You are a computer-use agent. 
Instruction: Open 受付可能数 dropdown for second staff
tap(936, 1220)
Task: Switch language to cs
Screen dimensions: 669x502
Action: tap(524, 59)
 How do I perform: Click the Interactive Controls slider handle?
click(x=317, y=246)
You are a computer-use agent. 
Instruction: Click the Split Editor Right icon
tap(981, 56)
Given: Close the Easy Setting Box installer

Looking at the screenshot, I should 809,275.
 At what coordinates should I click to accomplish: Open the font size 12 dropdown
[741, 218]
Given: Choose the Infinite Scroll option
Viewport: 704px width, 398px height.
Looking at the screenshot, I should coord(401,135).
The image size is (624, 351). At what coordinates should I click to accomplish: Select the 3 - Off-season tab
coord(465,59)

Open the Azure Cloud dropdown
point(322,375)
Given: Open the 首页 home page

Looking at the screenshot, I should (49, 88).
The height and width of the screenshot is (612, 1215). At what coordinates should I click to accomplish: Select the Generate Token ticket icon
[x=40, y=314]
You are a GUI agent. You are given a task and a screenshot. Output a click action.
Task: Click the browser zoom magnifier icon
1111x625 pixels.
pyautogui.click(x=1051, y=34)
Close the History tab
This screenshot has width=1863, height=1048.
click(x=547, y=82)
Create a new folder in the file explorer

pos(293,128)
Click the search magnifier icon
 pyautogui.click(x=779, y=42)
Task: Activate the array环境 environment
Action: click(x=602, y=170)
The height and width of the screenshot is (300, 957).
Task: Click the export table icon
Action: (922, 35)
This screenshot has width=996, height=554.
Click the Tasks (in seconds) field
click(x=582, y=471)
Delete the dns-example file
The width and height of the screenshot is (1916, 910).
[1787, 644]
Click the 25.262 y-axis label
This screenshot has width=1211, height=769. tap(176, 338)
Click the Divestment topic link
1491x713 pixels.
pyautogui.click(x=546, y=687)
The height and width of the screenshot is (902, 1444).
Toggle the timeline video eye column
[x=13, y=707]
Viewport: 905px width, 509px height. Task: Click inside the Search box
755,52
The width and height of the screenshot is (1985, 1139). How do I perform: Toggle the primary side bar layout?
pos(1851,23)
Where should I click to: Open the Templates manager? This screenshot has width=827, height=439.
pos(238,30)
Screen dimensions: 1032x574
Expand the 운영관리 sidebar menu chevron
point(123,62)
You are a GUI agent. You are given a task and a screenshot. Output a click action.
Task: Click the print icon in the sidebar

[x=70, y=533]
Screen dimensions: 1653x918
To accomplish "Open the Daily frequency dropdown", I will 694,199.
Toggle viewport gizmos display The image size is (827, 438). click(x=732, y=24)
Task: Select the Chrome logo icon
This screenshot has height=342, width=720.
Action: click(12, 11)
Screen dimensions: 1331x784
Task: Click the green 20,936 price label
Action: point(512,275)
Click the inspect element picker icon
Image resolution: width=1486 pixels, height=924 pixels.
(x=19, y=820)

──────────

Would you please copy out every line of the data exactly?

# YOUR SOLUTION
You are a computer-use agent. 
Instruction: Open 受付可能数 dropdown for second staff
tap(936, 1220)
Task: Switch language to cs
Screen dimensions: 669x502
Action: tap(524, 59)
 How do I perform: Click the Interactive Controls slider handle?
click(x=317, y=246)
You are a computer-use agent. 
Instruction: Click the Split Editor Right icon
tap(981, 56)
Given: Close the Easy Setting Box installer

Looking at the screenshot, I should 809,275.
 At what coordinates should I click to accomplish: Open the font size 12 dropdown
[741, 218]
Given: Choose the Infinite Scroll option
Viewport: 704px width, 398px height.
Looking at the screenshot, I should coord(401,135).
The image size is (624, 351). At what coordinates should I click to accomplish: Select the 3 - Off-season tab
coord(465,59)

Open the Azure Cloud dropdown
point(322,375)
Given: Open the 首页 home page

Looking at the screenshot, I should (49, 88).
The height and width of the screenshot is (612, 1215). At what coordinates should I click to accomplish: Select the Generate Token ticket icon
[x=40, y=314]
You are a GUI agent. You are given a task and a screenshot. Output a click action.
Task: Click the browser zoom magnifier icon
1111x625 pixels.
pyautogui.click(x=1051, y=34)
Close the History tab
This screenshot has width=1863, height=1048.
click(x=547, y=82)
Create a new folder in the file explorer

pos(293,128)
Click the search magnifier icon
 pyautogui.click(x=779, y=42)
Task: Activate the array环境 environment
Action: click(x=602, y=170)
The height and width of the screenshot is (300, 957).
Task: Click the export table icon
Action: (922, 35)
This screenshot has width=996, height=554.
Click the Tasks (in seconds) field
click(x=582, y=471)
Delete the dns-example file
The width and height of the screenshot is (1916, 910).
[1787, 644]
Click the 25.262 y-axis label
This screenshot has width=1211, height=769. tap(176, 338)
Click the Divestment topic link
1491x713 pixels.
pyautogui.click(x=546, y=687)
The height and width of the screenshot is (902, 1444).
Toggle the timeline video eye column
[x=13, y=707]
Viewport: 905px width, 509px height. Task: Click inside the Search box
755,52
The width and height of the screenshot is (1985, 1139). How do I perform: Toggle the primary side bar layout?
pos(1851,23)
Where should I click to: Open the Templates manager? This screenshot has width=827, height=439.
pos(238,30)
Screen dimensions: 1032x574
Expand the 운영관리 sidebar menu chevron
point(123,62)
You are a GUI agent. You are given a task and a screenshot. Output a click action.
Task: Click the print icon in the sidebar

[x=70, y=533]
Screen dimensions: 1653x918
To accomplish "Open the Daily frequency dropdown", I will 694,199.
Toggle viewport gizmos display The image size is (827, 438). click(x=732, y=24)
Task: Select the Chrome logo icon
This screenshot has height=342, width=720.
Action: click(12, 11)
Screen dimensions: 1331x784
Task: Click the green 20,936 price label
Action: point(512,275)
Click the inspect element picker icon
Image resolution: width=1486 pixels, height=924 pixels.
(x=19, y=820)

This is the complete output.